To Snitch Or Not To Snitch

So I was listening to the radio this morning as I do every morning. Besides hearing about Al Reynolds; the man we all know as Star Jones' Ex-husband cleaning out his closet and convincing HIMSELF and the world that he is not gay on YouTube, and Jessie "I'll cut yo nuts off" Jackson still talking in that "hot mic" using the "N" word after supposedly boycotting it, I tuned into an interesting topic brought up on Jackie Reid's show. To snitch or not to snitch? And no she wasn't referring to you and your wanna be thug friends turning each other in to the feds for stealing honey buns from mom & pop stores. I had to clear that up, because you know some nigga is standing up right now, "Man, fuck snitches! I don't snitch, that's bitch made nigga!" Please sit your ass down, you and your lame friends don't even do anything worth snitching on anyway; have a seat.

No, this topic brought up the question: If you saw your friend's boyfriend/girlfriend, husband/wife out rendezvousing with another person, would you tell on them? Now I'm sure we've all thought about this question before and have been in this situation before. I know I have, and personally I'd rather not get involved. I don't believe it's my place to get in between a person and their relationship with someone else. It's not my business. I'm not a messy person and I hate drama, so contrary to what many muthafuckas believe; I'm not going to do anything to stir it up. Some will probably disagree and feel like if they call themselves a true friend, it's their responsibility to have their friend's back at all times and I agree. Trust me I do, because I'll cut for my TRUE friends. It's just that I've seen this movie so many times man.

> _TASK TO CARRY OUT_:
Answer these questions about the post on snitching:
(a) On whose radio show did the writer hear the topic discussed?
(b) Where was Al Reynolds said to be insisting that he is not gay?
(c) When the writer sees a friend's partner with another person, what does the writer say they would personally rather do?
The material comes from a separate source, unrelated to the post.

> _MATERIAL PROVIDED_:
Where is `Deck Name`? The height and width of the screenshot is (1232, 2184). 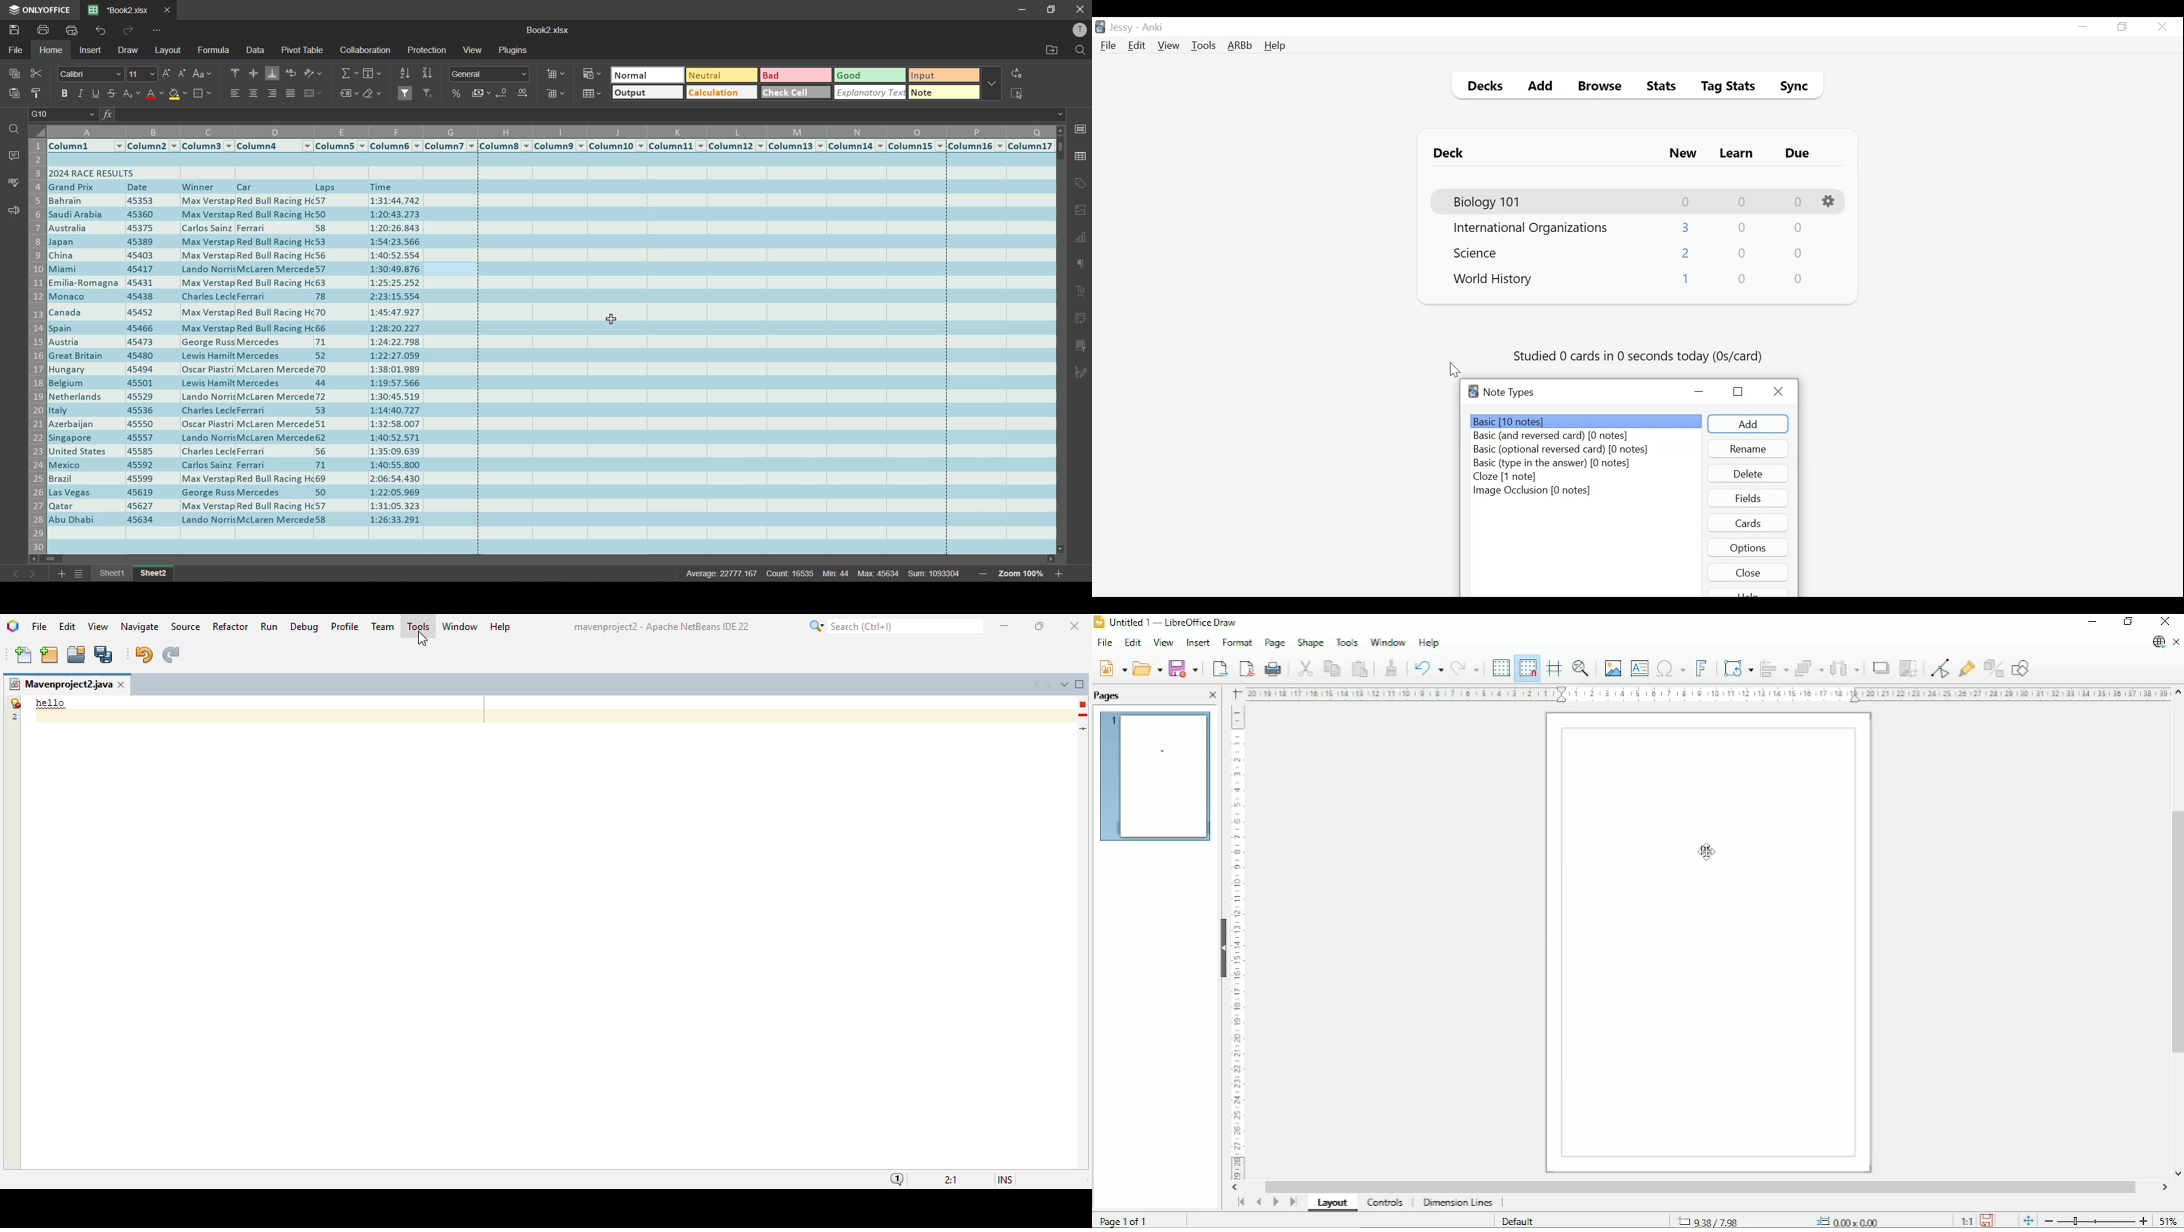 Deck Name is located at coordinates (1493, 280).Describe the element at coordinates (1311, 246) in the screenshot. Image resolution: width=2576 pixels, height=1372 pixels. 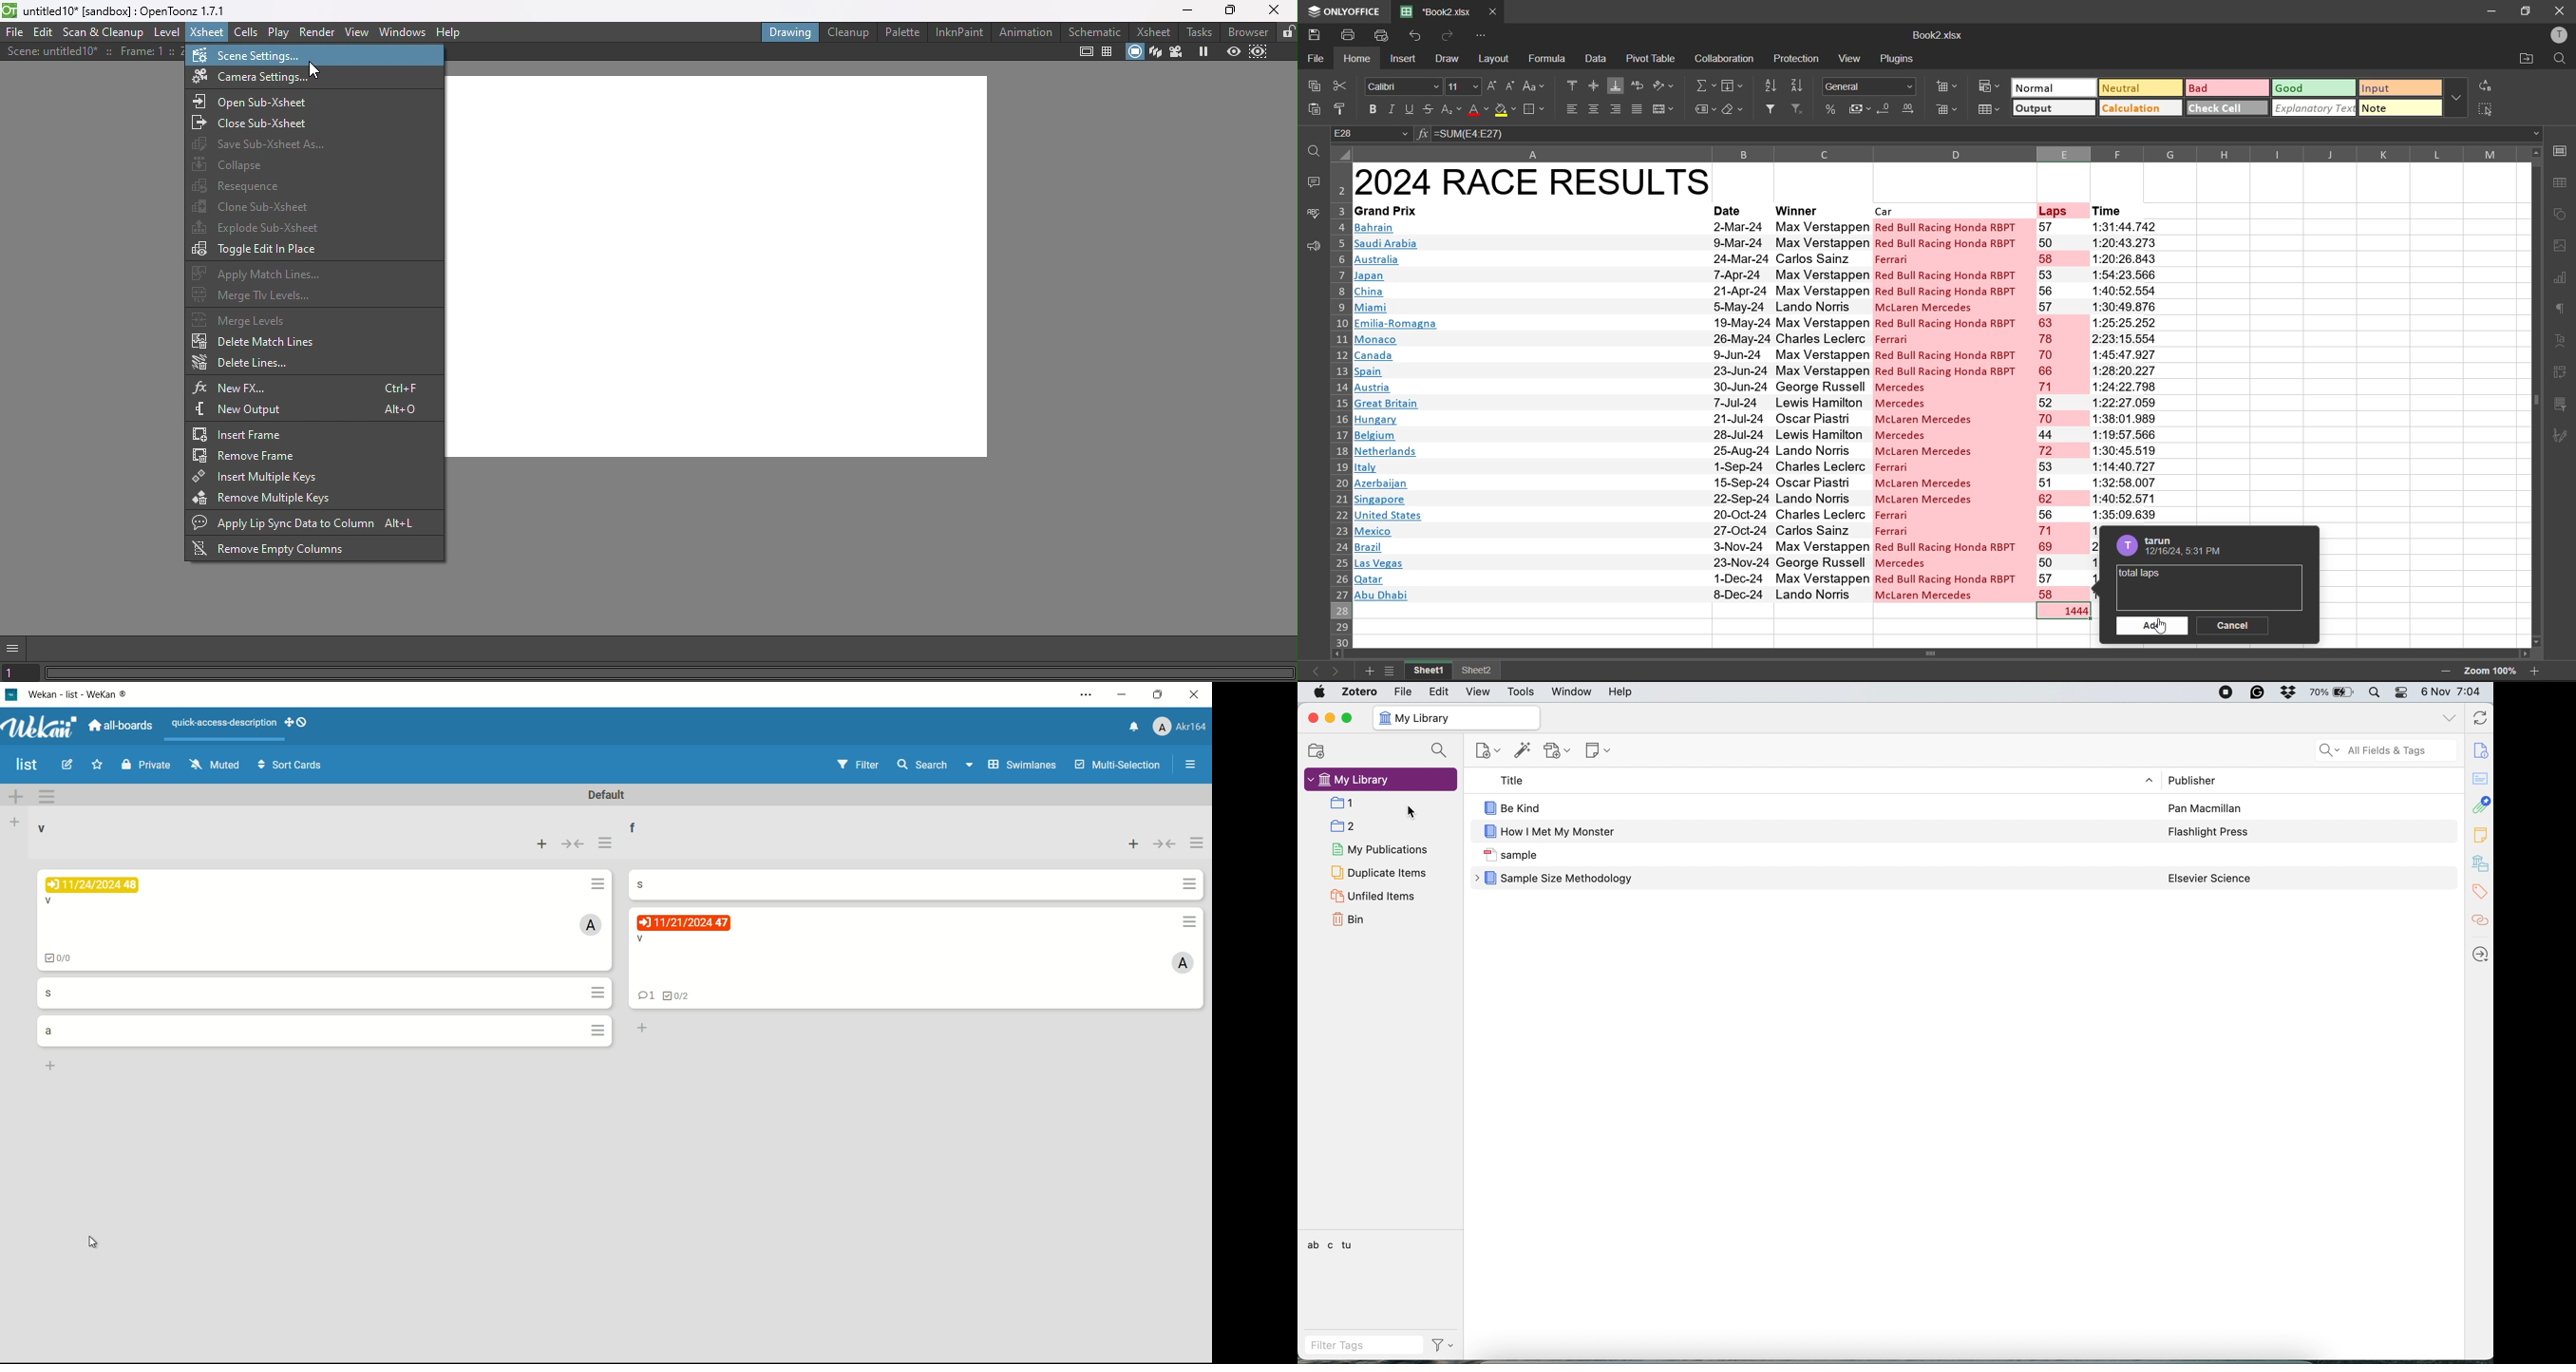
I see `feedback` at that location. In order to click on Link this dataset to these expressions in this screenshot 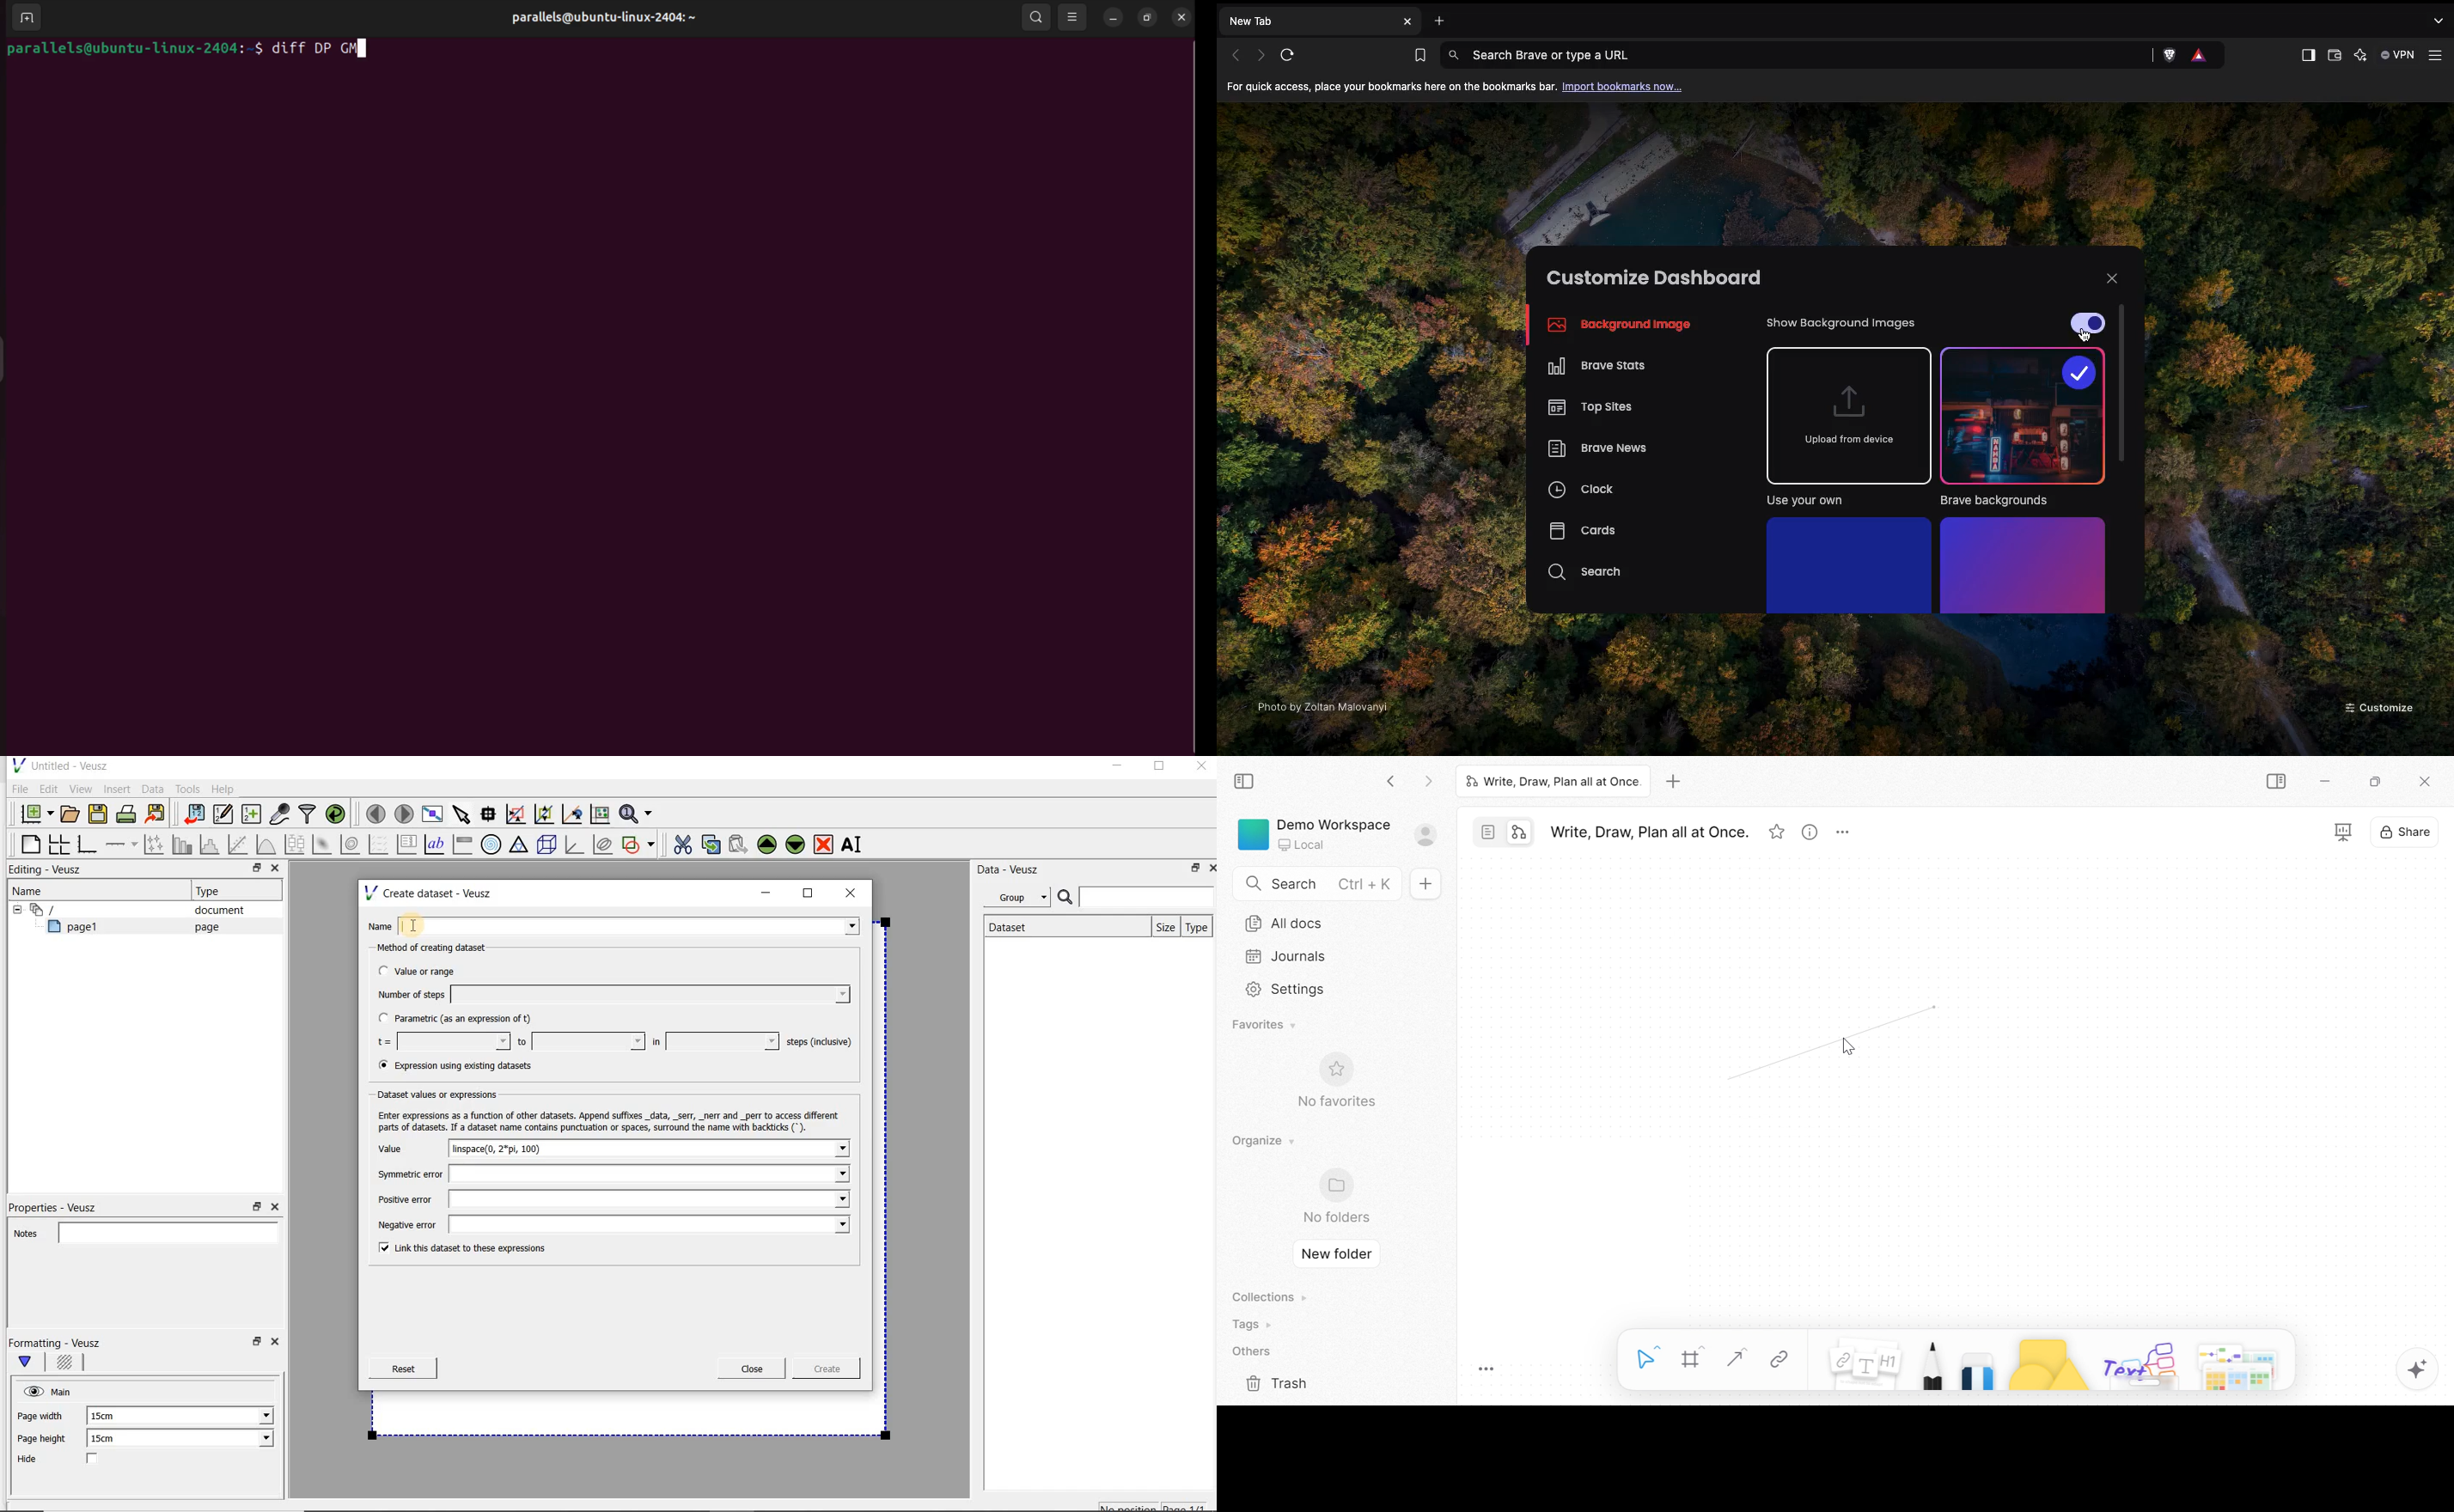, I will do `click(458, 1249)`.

> _TASK SOLUTION_:
(a) Jackie Reid's show.
(b) On YouTube.
(c) Not get involved.